Letters to the Editor - Summer 2001

By
Published in The Social Contract
Volume 11, Number 4 (Summer 2001)
Issue theme: "'The Limits to Growth' - honoring the memory of Donella Meadows"
http://www.thesocialcontract.com/artman2/publish/tsc1104/article_991.shtml



Editor:

In his speech at Ellis Island on July 10, 2001, President Bush said: "Immigration is not a problem to be solved. It is the sign of a confident and successful nation." That is like saying: "Drinking while driving is not a problem to be solved. It is the sign of a confident and successful individual."

Or: "Incessantly eating more food than you can digest is not a problem to be solved.
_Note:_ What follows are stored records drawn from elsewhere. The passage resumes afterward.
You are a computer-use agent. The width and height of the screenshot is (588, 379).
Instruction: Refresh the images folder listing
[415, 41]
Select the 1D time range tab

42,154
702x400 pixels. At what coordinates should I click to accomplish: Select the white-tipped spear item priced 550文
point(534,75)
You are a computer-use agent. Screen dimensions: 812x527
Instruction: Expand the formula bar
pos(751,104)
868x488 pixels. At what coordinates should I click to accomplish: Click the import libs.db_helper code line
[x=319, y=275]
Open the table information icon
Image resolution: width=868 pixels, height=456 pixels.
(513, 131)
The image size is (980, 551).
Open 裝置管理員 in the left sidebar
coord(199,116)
It is a sign of happiness and enjoyment of life."

Or: "Destroying every familiar and historical aspect of your society is not a problem to be solved. It is a sign of confidence and faith in the future."

Or: "Submitting yourself to an operation in which your face, your body, your blood, your brain and your soul are all replaced by a different face, body, blood, brain and soul is not a problem to be solved. It is a sign of adventurousness and the love of freedom."

Lawrence Auster

New York, New York

Editor:

As a veteran and cop I am very concerned with what is occurring in our country and especially in the southwestern states and cities.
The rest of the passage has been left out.